» **YOUR INSTRUCTIONS**
Whenever a line below holds the word "accomplish", copy that line.

----- DATASET ENTRIES -----

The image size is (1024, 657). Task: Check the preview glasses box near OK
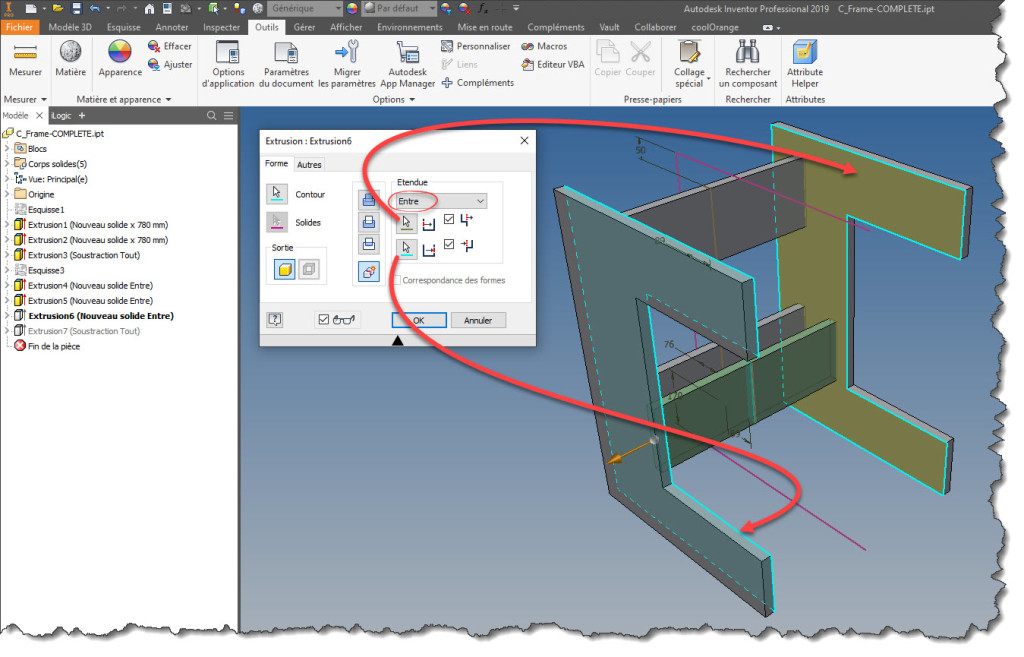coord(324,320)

-----
----- DATASET ENTRIES -----

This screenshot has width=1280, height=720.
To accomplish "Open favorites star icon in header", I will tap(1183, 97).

-----
----- DATASET ENTRIES -----

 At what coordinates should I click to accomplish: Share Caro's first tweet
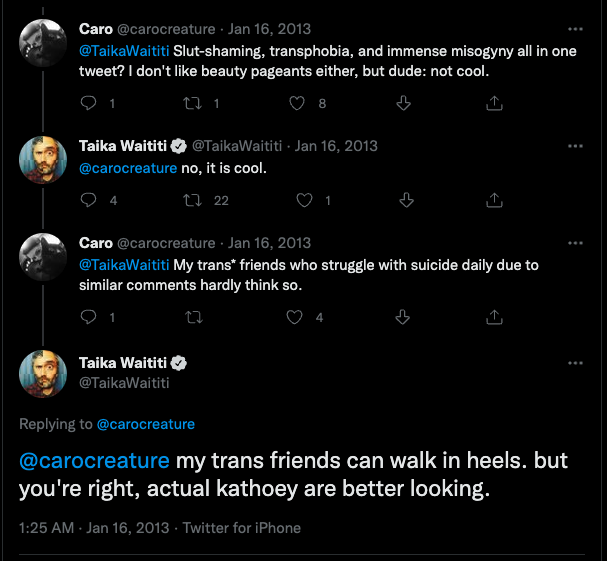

-----

» **PROBLEM SOLUTION**
To accomplish "Open favorites star icon in header", I will tap(1183, 97).
 At what coordinates should I click to accomplish: Share Caro's first tweet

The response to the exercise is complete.